In Lemelledo, plaintiffs filed a class action under the CFA against a financial services company related to consumer loans. Lemelledo, 150 N.J. at 259-260. The New Jersey Supreme Court rejected defendant’s argument that the CFA was preempted by other consumer loan statutes. The court discussed a “presumption that the CFA applies to a covered activity” which can be overcome only when a court is satisfied “that a direct and unavoidable conflict exists between application of the CFA and application of the other regulatory scheme or schemes.” Id. at 270.
In Radir Wheels, plaintiff filed a claim under the CFA against a private seller for fraudulent advertisement. 198 N.J. at 514. Applying Lemelledo, the New Jersey Supreme Court held that the Used Car Lemon Law did not preempt a consumer claim under the CFA because the statute expressly did not limit consumer remedies available under any other law. Lemelledo, 150 N.J. at 526.

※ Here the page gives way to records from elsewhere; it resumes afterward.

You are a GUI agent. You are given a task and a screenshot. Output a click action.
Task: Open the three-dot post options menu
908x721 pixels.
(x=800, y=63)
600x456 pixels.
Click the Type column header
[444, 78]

Unlike the broad reach of the CFA – both in applicability and remedy – the more limited PLA is “intended to protect users from harm caused by defective products,” with recoverable damages including personal injury, pain and suffering, and loss of consortium.

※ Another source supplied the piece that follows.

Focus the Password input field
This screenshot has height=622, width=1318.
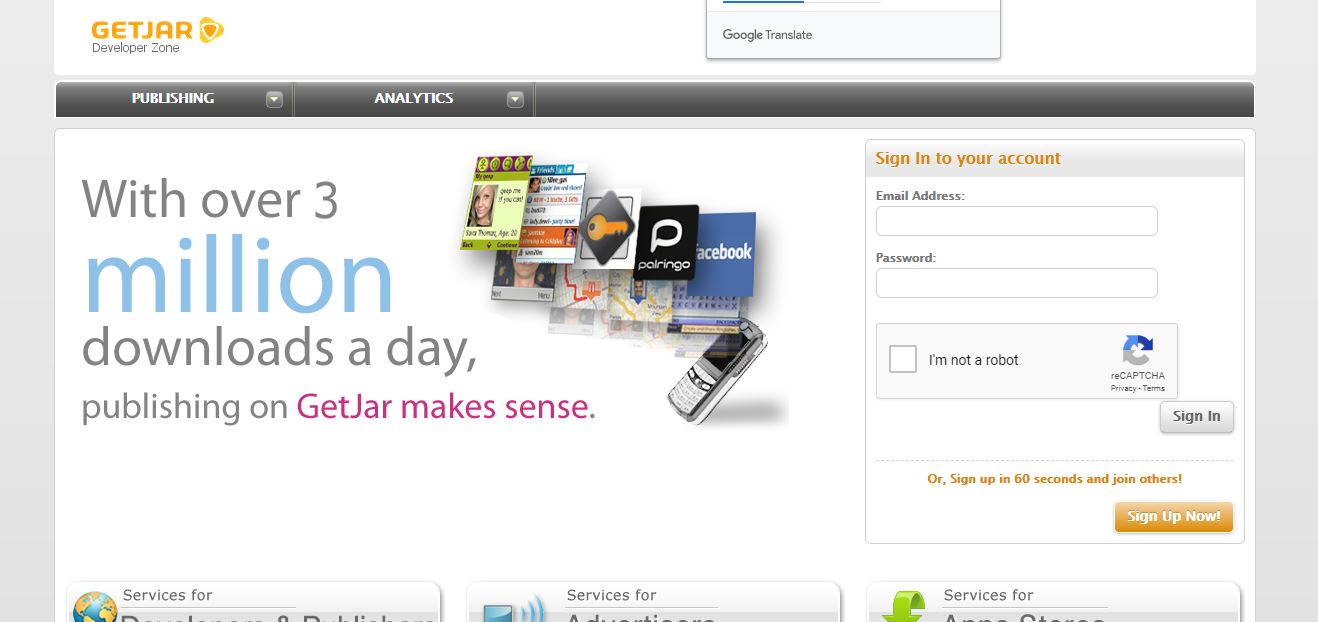(x=1017, y=283)
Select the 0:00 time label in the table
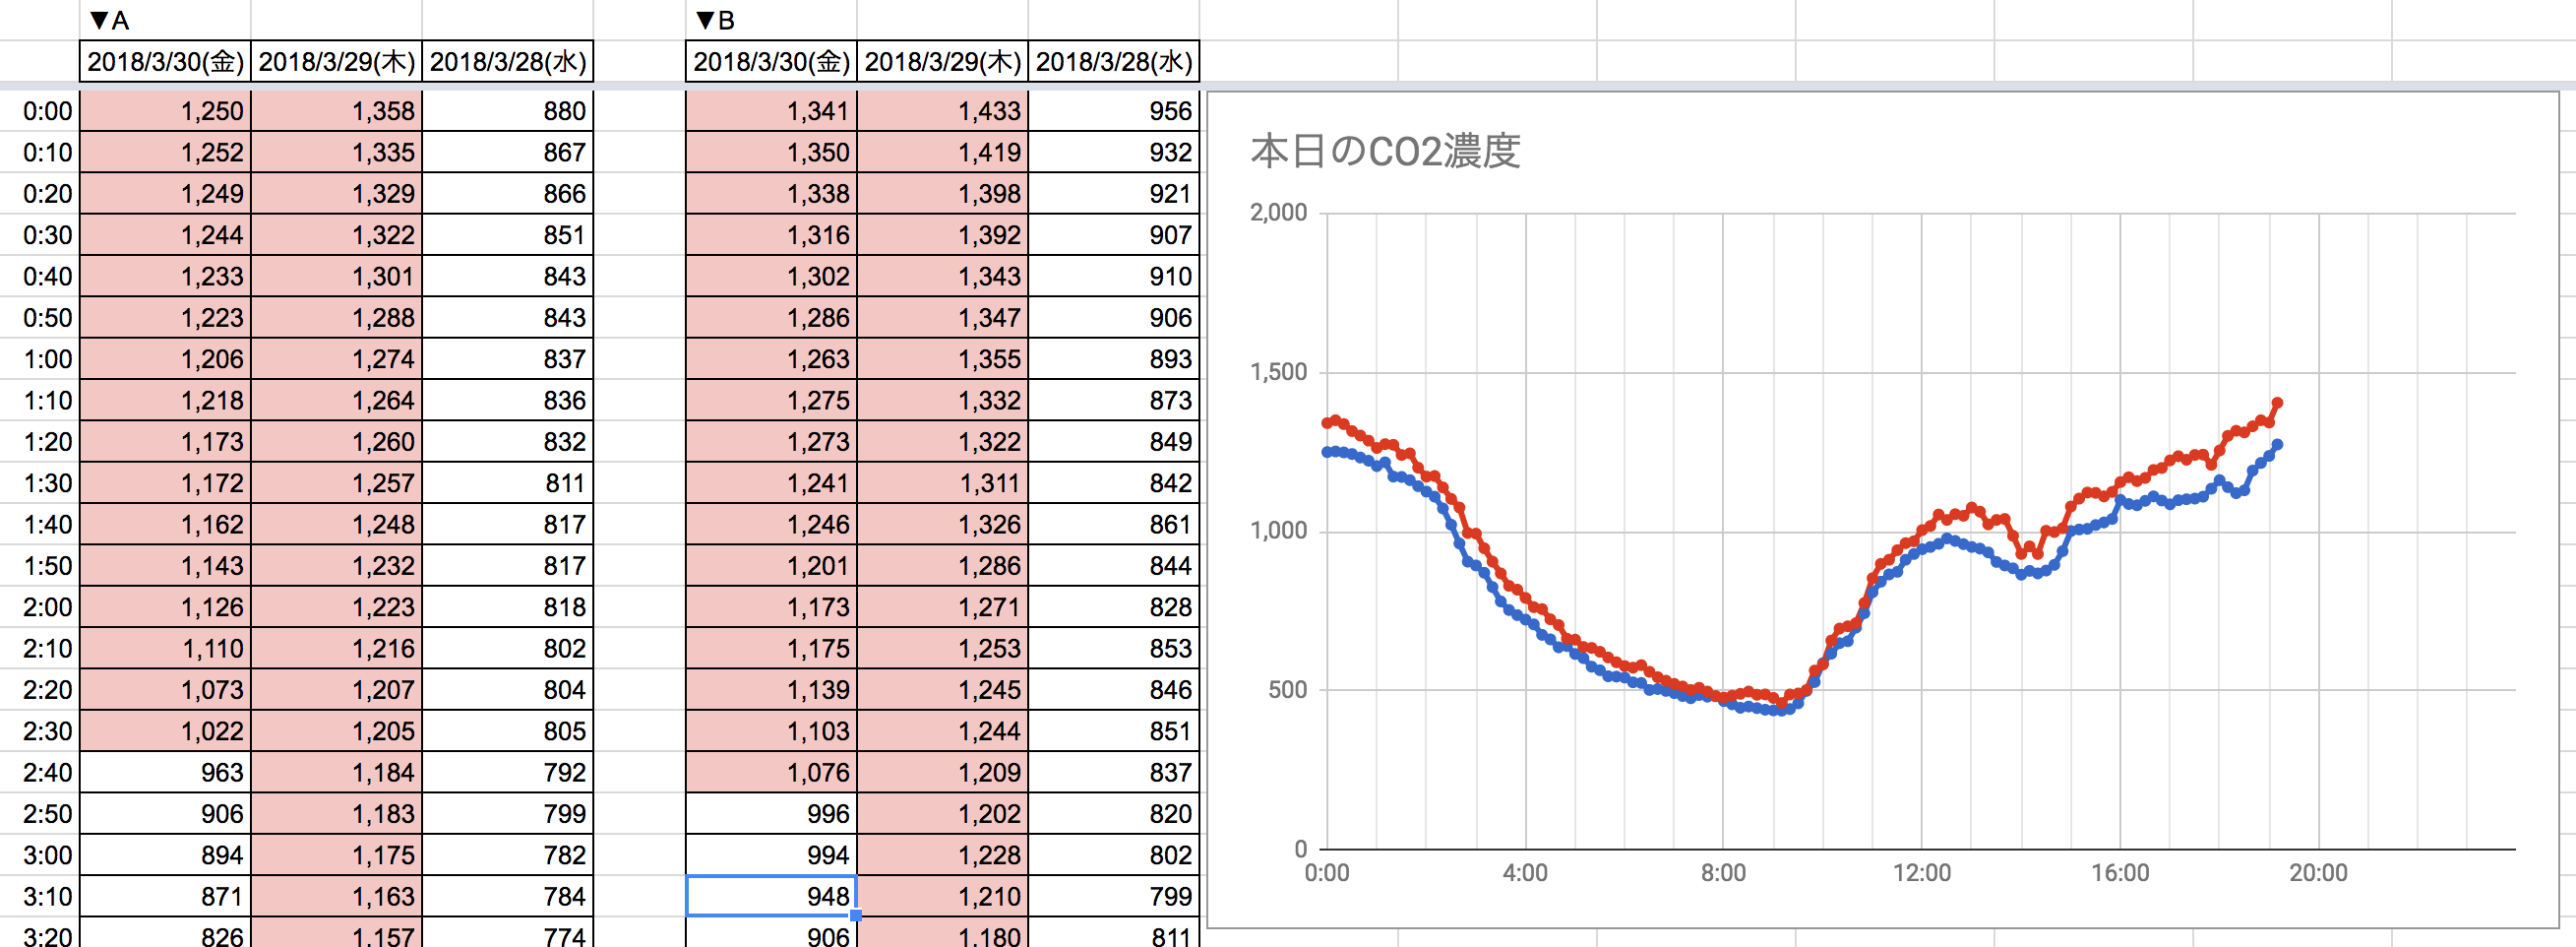The height and width of the screenshot is (947, 2576). pos(47,111)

In considering the kinds of claims actionable under the PLA, the Court reviewed In re Lead Paint Litigation, 191 N.J. 405, 436-437 (2007), where it held that the “PLA subsumed the plaintiffs’ common law public nuisance causes of action that were fundamentally PLA claims.”

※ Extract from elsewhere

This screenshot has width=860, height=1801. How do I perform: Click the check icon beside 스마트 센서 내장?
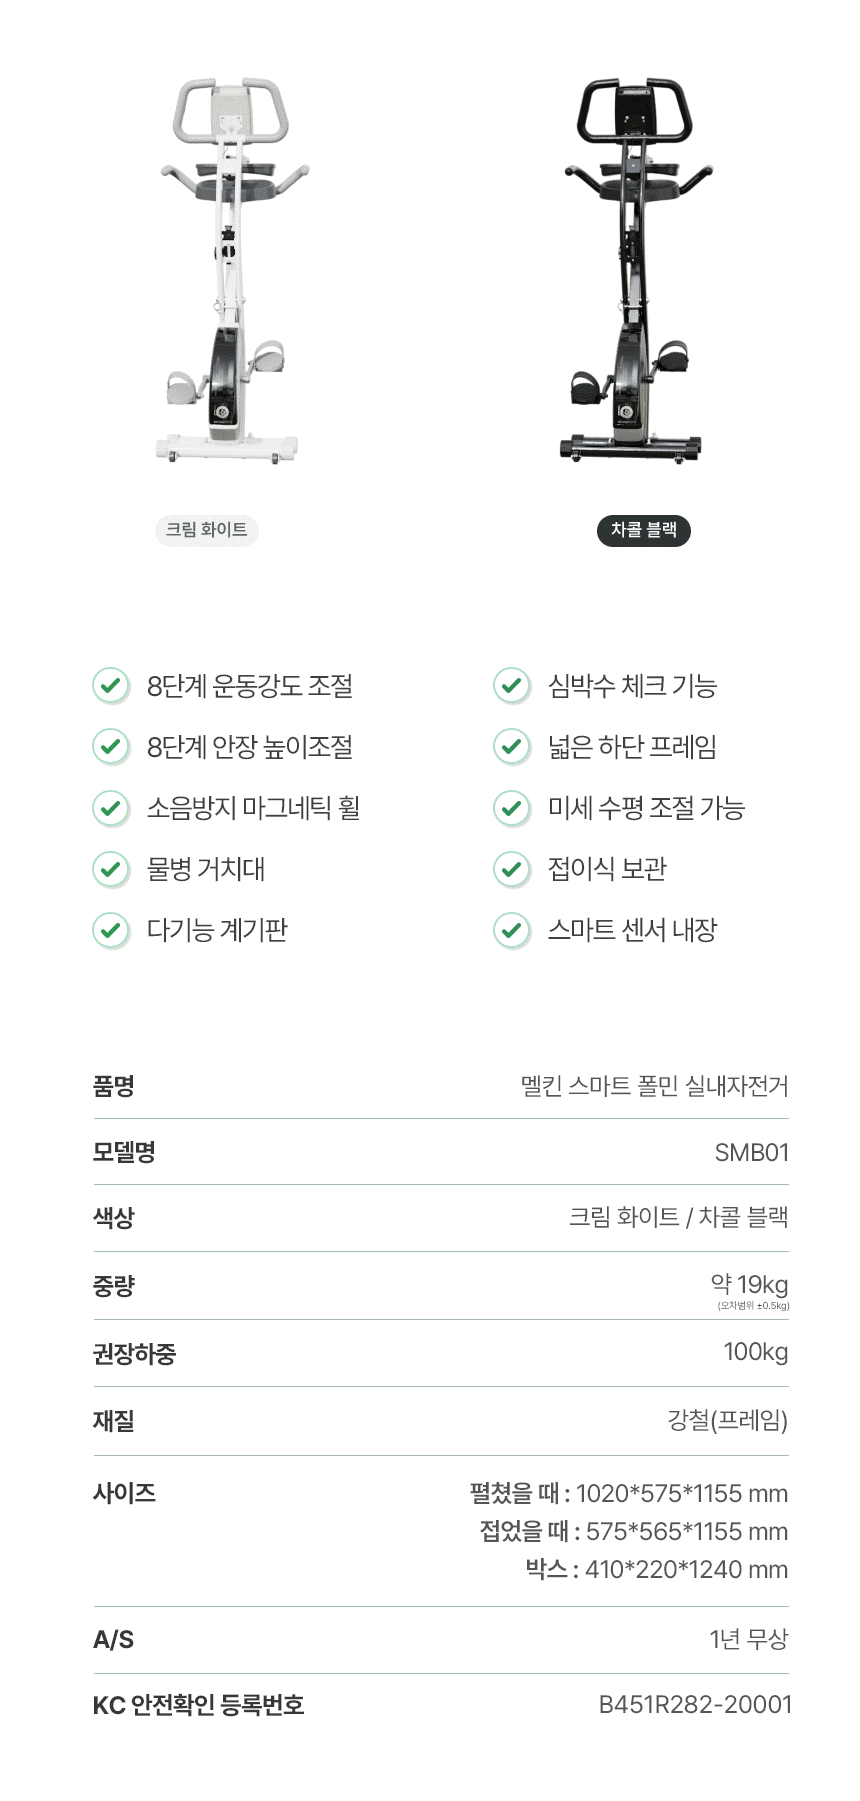click(512, 930)
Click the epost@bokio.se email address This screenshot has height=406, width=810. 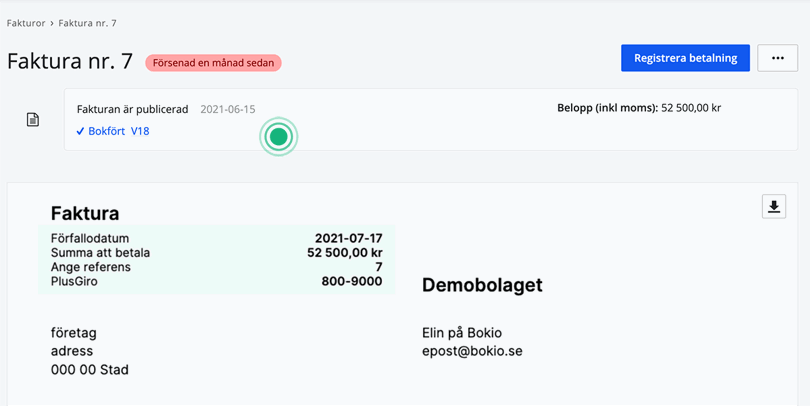click(472, 351)
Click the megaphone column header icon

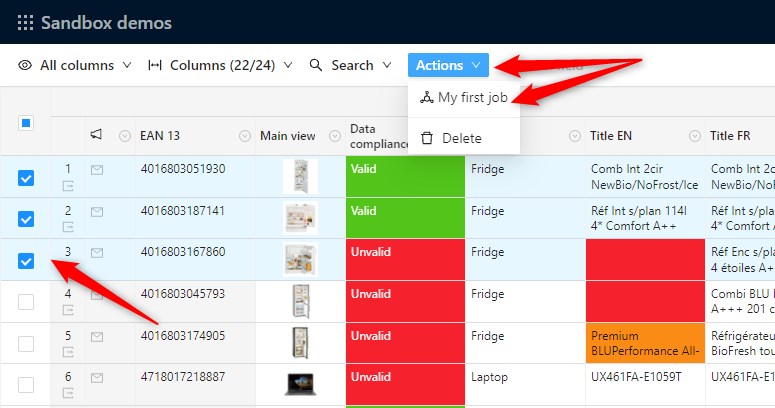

The Court also reviewed Sinclair v. Merck & Co., 195 N.J. 51, 65-66 (2008), where plaintiffs filed separate but identical counts under the CFA and PLA, alleging that as a result of taking defendant’s drug, they were at increased risk of future cardiovascular injury. The Court held plaintiffs’ claims not cognizable under the PLA because the statute requires present rather than future physical injury, and plaintiffs wanted to “avoid the requirements of the PLA by asserting their claims as CFA claims.”
Applying the interplay of the CFA and PLA to Sun Chemical
Since the CLA and the PLA are intended to govern different conduct and offer different remedies, the New Jersey Supreme Court found “no direct and unavoidable conflict between the CFA and the PLA” (emphasis added).
The High Court emphasized it is the essential nature or “heart” of a case that gives rise to a claim – not the nature of damages. The underlying theory of liability dictates how a claim must be pled. As such, the Court disagreed that the nature of damages – economic losses – dictates its claim. Rather, plaintiff’s CFA claim alleging express misrepresentations about the Suppression System may be asserted alongside a PLA claim because those claims were not premised upon product manufacturing, warning, or design defect. Therefore, the PLA will not bar a claim alleging express or affirmative misrepresentation.
The New Jersey Supreme Court’s decision potentially gives plaintiffs the ability to pursue claims under both the CFA and PLA where plaintiffs assert express misrepresentation and product defect.
This alert is not a substitute for advice of counsel on specific legal issues.